MBB : CARDINAL RULE: Cards use first-half surge to stun Syracuse

C.J. Fair vs. Louisville

LOUISVILLE, Ky. — Hands on his hips, Scoop Jardine looked bewildered.

Louisville had just capped a furious first-half run with another 3-pointer. This one, from Preston Knowles, came from about 25 feet as the buzzer sounded. And Jardine had a hand in his face.

‘We let their best two shooters get hot,’ Jardine said of the Cardinals’ Knowles and Kyle Kuric. ‘That was the game.’

So Jardine expressed the 21-4 Cardinals run in the simplest of ways: hands on his hips. Trailing by seven at one point in the first half, No. 16 Louisville (19-6, 8-4 Big East) used that run to take a 10-point cushion into halftime. And in a game of seismic shifts and turns, No. 12 Syracuse (20-6, 7-6) couldn’t recover inside the KFC Yum! Center, falling 73-69 to the Cardinals in front of 22,755.

It was the second straight loss for the Orange and sixth in its last eight games. And it was Syracuse’s seventh consecutive defeat at the hands of the Cardinals. This one came as the result of a stunning turn of events — one Syracuse almost answered with a dramatic run of its own late in the game.



‘We had a bad end to the first half,’ SU head coach Jim Boeheim said. ‘We didn’t find their shooters.’

That bad end started after the Orange built a comfortable 26-19 lead with just more than five minutes remaining in the first half. Then came the steady Louisville comeback, led by center Terrence Jennings. Then came the barrage of 3-pointers that would end in a 19-point swing in a little more than five minutes.

With six quick points from Jennings and a free throw by Preston Knowles, Louisville tied the score at 26-26 in two minutes. Then, a Knowles 3. Then, another. Then, a Kuric 3-pointer after a kicked ball went right into his arms.

In four minutes, Louisville now had a seven-point cushion. And the Cardinals weren’t done. After Jardine got into the lane for an easy, almost uncontested layup, Knowles raced down the floor. He pulled up with fewer than two seconds left on the clock and hit the 3-pointer that left Jardine stunned.

‘We dug ourselves into a hole when we basically had the game won in the first half,’ Jardine said. ‘We can’t get behind to Louisville, can’t get behind 10 points going into halftime. They shoot too well.’

And Louisville took that momentum and rode it into the second half, shooting just as well. Jennings opened the half with seven of Louisville’s first nine points. And a little later, two 3-pointers from Knowles and Kuric gave the Cardinals a 20-point lead.

Spanning 9:30 of game time, the finishing touch on a 38-11 Louisville run was that 3 from Kuric. At one point, the Cardinals scored on 15 consecutive possessions. Kuric had 23 points on 9-of-15 shooting, and Knowles finished with 22 on 7-of-14.

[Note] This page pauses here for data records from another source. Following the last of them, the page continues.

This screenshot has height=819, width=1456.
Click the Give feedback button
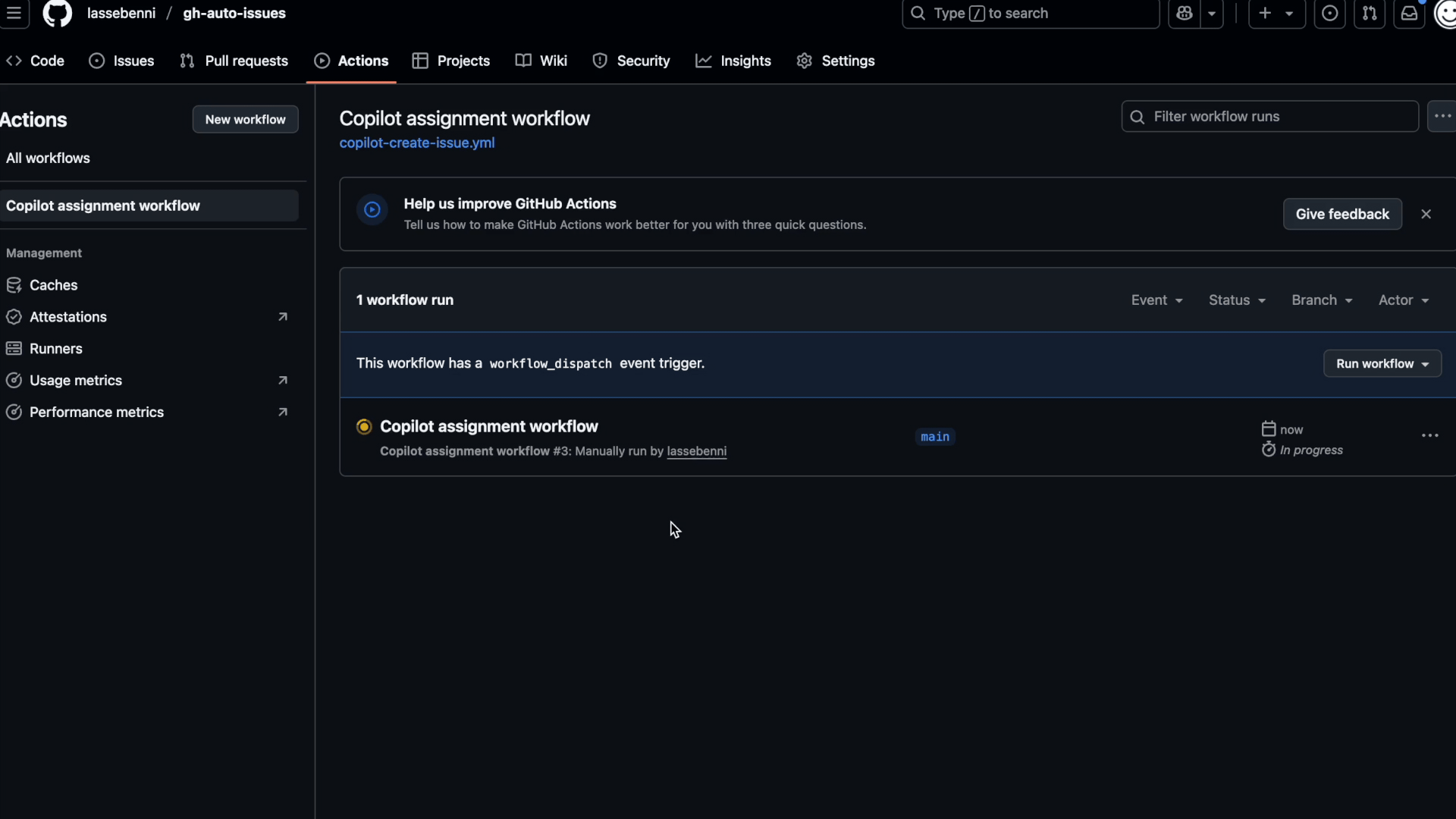tap(1341, 214)
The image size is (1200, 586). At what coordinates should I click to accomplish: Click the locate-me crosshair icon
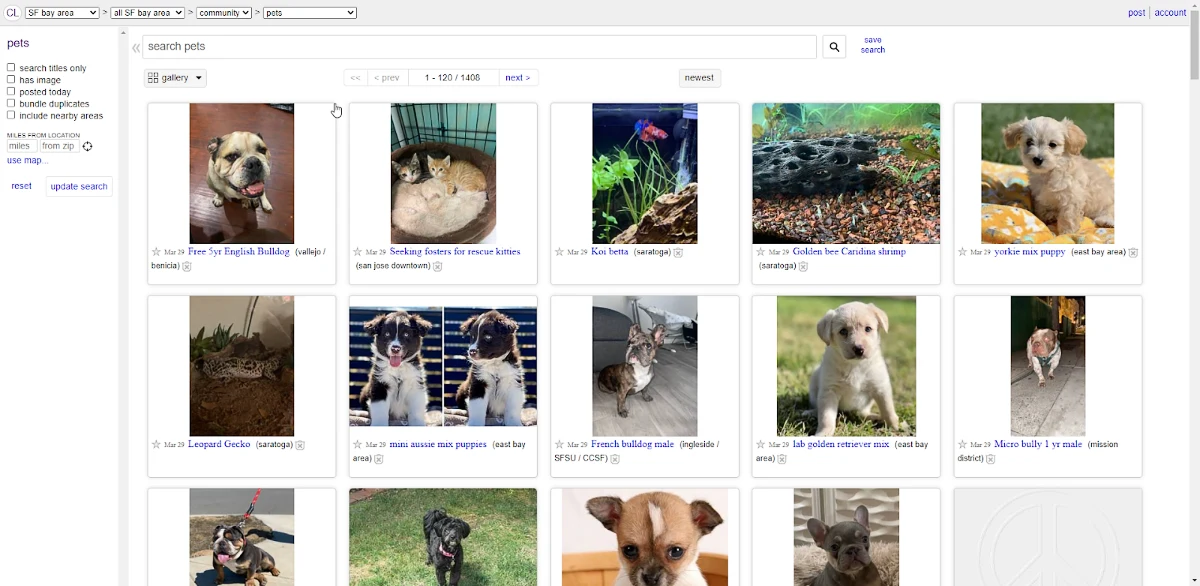tap(88, 146)
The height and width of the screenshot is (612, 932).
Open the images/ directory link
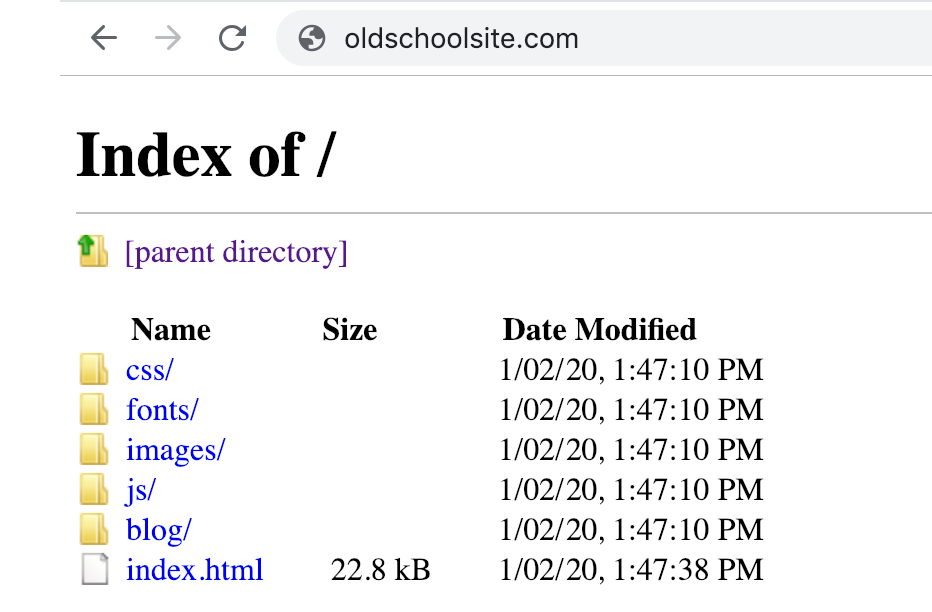[x=175, y=450]
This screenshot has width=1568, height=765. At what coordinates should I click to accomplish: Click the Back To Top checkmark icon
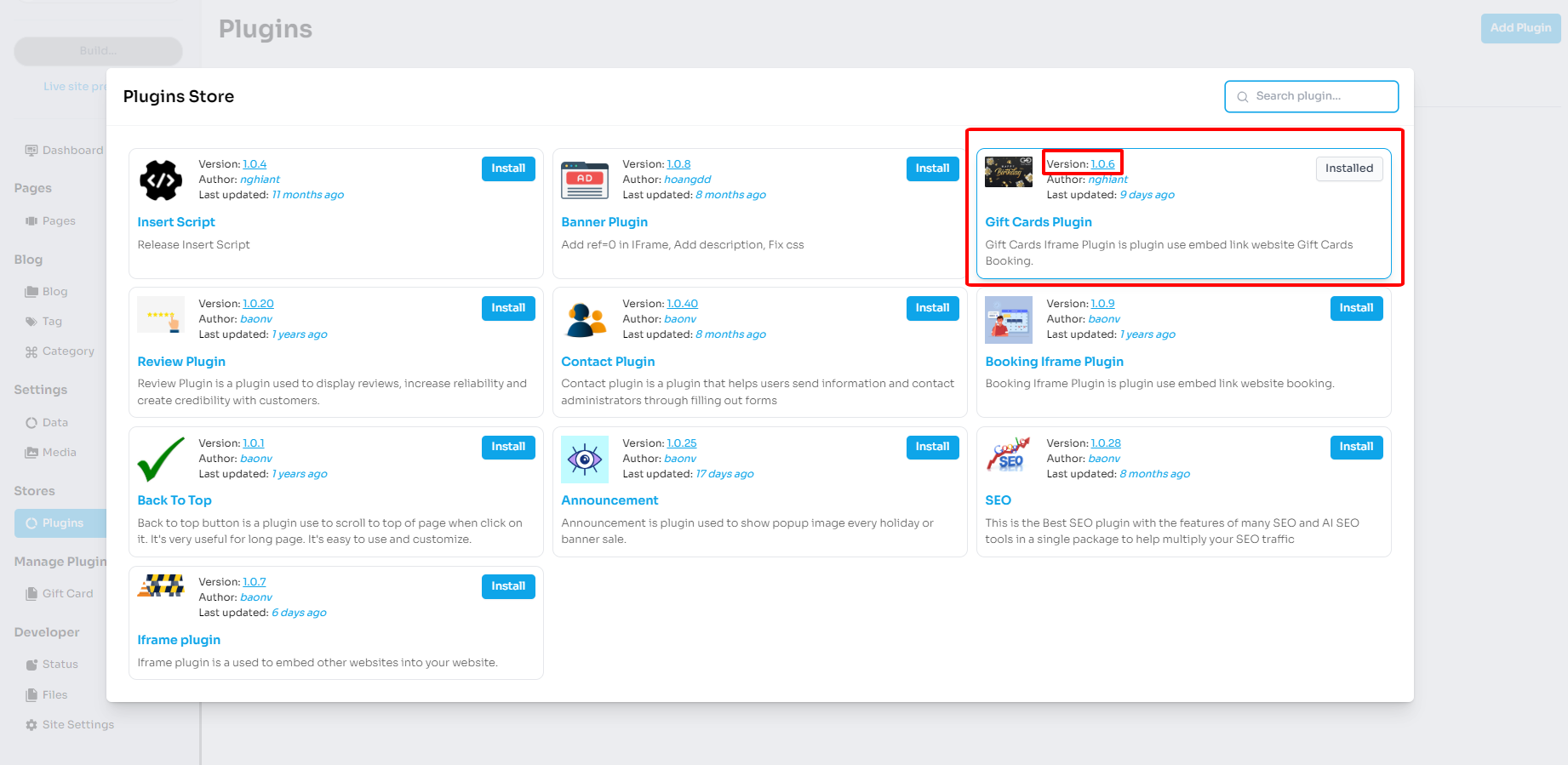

‘The objective was to not let them shoot,’ SU guard Brandon Triche said. ‘It was difficult for us. … They made us move as guards. They penetrated, and they sucked us in, and then they spread it out really well.

‘Sometimes, we went to the wrong shooter. We didn’t go to Kuric. We probably went to Chris Smith or the other guys and left one of their best shooters open. And they knocked them down.’

Syracuse nearly shocked an entire arena with what would ensue in the next eight-plus minutes. Starting with a Rick Jackson layup and ending with one from Triche, SU went on a 14-2 run to close a once 15-point gap to just three.

But the deficit was too much to overcome. Louisville secured the game by making free throws. Peyton Siva ended the game on the line. After he missed the second free-throw attempt, C.J. Fair’s errant pass to Jardine left the point guard in resignation. Hands on the ground, head down, as the clock expired.

In the Syracuse locker room after the game, Jardine displayed a similar emotion. Sunk in his locker, defeated, resigned and trying to look ahead. In a game of whirlwind emotions and twists, SU fell just short.

‘We can’t kill ourselves like that in the beginning of the game,’ Jardine said. ‘We have to come out ready. We have to match teams’ toughness. If we don’t do that, we’re not going to win any games in the Big East.’